# Yucky Weekend.......



## mswalt (Sep 14, 2004)

Ever have one of those funks where you just didn't enjoy being out there? This happened to me this weekend. Long, three day weekend and we thought we'd take the grandkids to the local State Park for a weekend of camping and swimming in their nice pool.

So far, so good. Just as we're checking in on Friday afternoon, a thunderstorm breaks out. Nothing like setting up your Outback in the rain and mud.

Clears up and the DIL brings the kids out a little later. Cook some filets on the George Goreman, baked potato, corn on the cob, watermelon and brownies for dessert. Not bad. Enjoyed every morsel.

Next day, head over to the local town meeting place for a chili cook off. Walk around for about an hour, bored to tears. Eat a nice lunch at a local eatery and head back to the trailer. Get to the pool, swim for about 45 minutes, thunderstorm breaks out, pool closes. Go back to the trailer and sit it out. Luckily, thought to put up the canopy over the picnic table so we could stay dry.

Mud and sand all over the palce. Could not keep the trailer clean for nuttin'! I hate that. Decide we would not sit around for another day of this, so packed up and came home today, a day early. Luckily, today's the prettiest day of the weekend so we didn't have to fight the rain. Had to drive to two different rv parks to use their dump station though, didn't want to mess with the one at the state park.

Came home, mowed the yard, trimmed the bushes, put the stuff from the trip away (laundry, laundry, and more laundry).

I'll tell you. I was glad to get home. I just didn't feel like fighting the rain and the sand and the mud.

Ever been there? This was the first time I didn't enjoy myself.

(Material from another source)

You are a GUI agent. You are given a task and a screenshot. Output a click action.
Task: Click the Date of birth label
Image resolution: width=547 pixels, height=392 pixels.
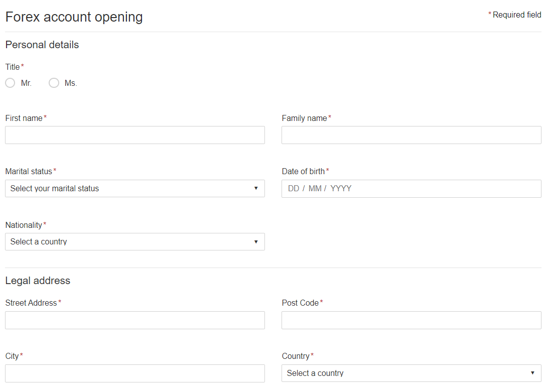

I guess I'm just the "resort" kind of camper. Give me some asphalt, a pool, a sauna, hookups, a nice clubhouse and showers and I'm set.

Oh, well, fall rally in a few weeks.

Mark


----------



## N7OQ (Jun 10, 2006)

I love the rain but I have to agree that sand and mud is no fun. Sorry you had such a bad weekend and hope you have a rally to make up for it.


----------



## garyb1st (Dec 6, 2007)

Yup. Been there, done that. Too bad the rain had to "rain on your parade". At least the sun came out to keep you warm and dry the rest of the weekend. 
Gary


----------



## tdvffjohn (Mar 10, 2005)

mswalt said:


> DIL brings the kids out a little later. Cook some filets on the George Goreman, baked potato, corn on the cob, watermelon and brownies for dessert. Not bad. Enjoyed every morsel.
> 
> .
> 
> ...


Might have been a different menu but reading this line brought me back to Branson last summer.
















John


----------



## mswalt (Sep 14, 2004)

> Might have been a different menu but reading this line brought me back to Branson last summer.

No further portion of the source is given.